When the final whistle came, all we wanted to do was go straight to heaven first before we go to Tokyo. Grace Chanda

"We felt honored to be the first Zambian girls’ team to go to a FIFA World Cup. Never in our wildest imagination did we think that women’s football was that big until we went there, and the crowds were amazing,” Chanda recalled the 2014 memories.

“There are at least six of us left from that team like Margret Belemu, Barbara Banda, Judy Zulu, Hazel Nali, Martha Tembo and me. It feels great that our careers have been progressing and we just had to step up to the challenge and prove that we could make it from the Under-17 to senior level.

"The World Cup experience was a great help when we qualified to the AFWCON in 2018. We had a good run but then we lost to Nigeria. The problem was that it was our generation’s first time to play against them, but we will be ready next time."


The Class of 2014 with adding some players, including former 2008 Olympics 400 meters sprinter Rachel Nachula and her namesake Rachel Kundananji, have also seen Zambia knocking on the doors of regional big girls Banyana Banyana and perennial finalists Zimbabwe.

They finished third in 2017 regional COSAFA Women’s Cup, fourth in 2018 and collected their debut silver in 2019, losing 1-0 to nemesis and regional powerhouse South Africa.

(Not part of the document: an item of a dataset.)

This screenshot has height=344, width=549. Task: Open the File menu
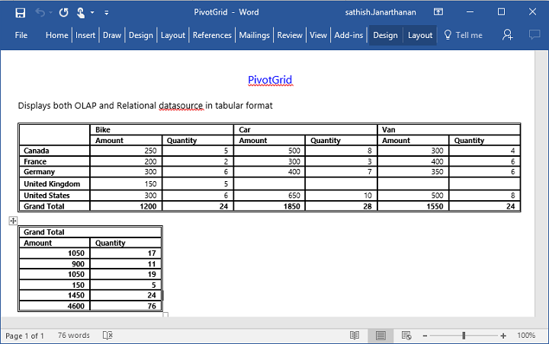(x=21, y=35)
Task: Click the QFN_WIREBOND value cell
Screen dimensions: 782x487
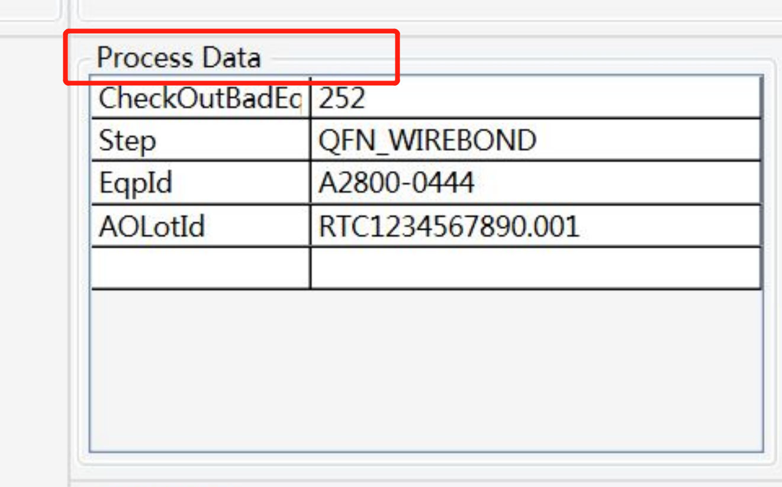Action: tap(535, 140)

“We are also nearly there against Banyana Banyana, there is just maybe one ingredient to go and we will match then. We are very close, and they know it too,” Chanda added.

Chanda also attributed the Copper Queens rapid rise over the last three years to the mentality and philosophy inculcated into them by veteran trainer Bruce Mwape who came to the women’s game for the first time in 2018.

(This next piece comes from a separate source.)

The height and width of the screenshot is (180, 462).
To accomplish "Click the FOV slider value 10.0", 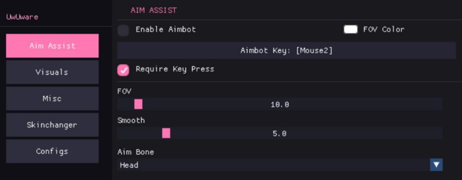I will click(x=280, y=105).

Mwape is not only a father figure to his team, but also comes with vast experience from the men’s game, having won league titles and other silverware plus continental club cup experience as assistant coach of topflight sides Nchanga Rangers and Power Dynamos.

“We really appreciate him for raising the standard for us to this level. Previously it was mostly physical, but coach Bruce has brought that level of experience he has had coaching top men’s league teams, and we are enjoying this new level. He calls us his European team and we always laugh about that in camp,” Chanda noted.

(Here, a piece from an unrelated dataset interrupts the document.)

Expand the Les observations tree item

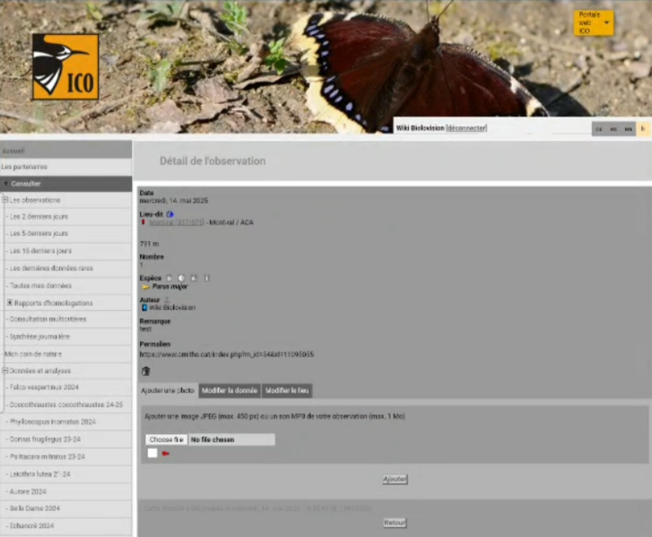pyautogui.click(x=5, y=200)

We are going to represent Africa and we promise the continent that we will not disappoint them. Grace Chanda

Chanda’s personal story as a footballer started way back in 2008 in her hometown Ndola, where she initially played for Kalewa Queens, her school team Ndola Girls, before joining Zesco United where she has been since 2014.

Interestingly, Chanda - like her favorite Zambian player, the Chipolopolo star Patson Daka - is a product of 2013 Airtel Rising Stars under-17 talent search program.

She also has football genes, with her elder brother Howard being a former midfielder himself. But his career with lower ranks Ndola clubs was cut short due to injury.

“Howard supported me from the beginning and helped me with all the kits I needed,” she said.


Her father is a construction worker and her mother a homemaker in a family of eight children.

“My dad is a builder; my mother is a housewife and I am now one of the bread winners through football. Football has made a huge difference to our lives as a family, especially with my travels with the national team,” she added.

But while football has brought economic enhancement to the Chanda household, Grace is not letting the frustration of seeing her compatriots leave for overseas, particularly Banda, Kundananji, Nachula, Misozi Zulu and Helen Mubanga.

“It does affect me, yes, that my friends have left, and I am still playing in Zambia. But I must stay positive; I know my time will also come to get an overseas contract. It will eventually come,” Chanda concluded.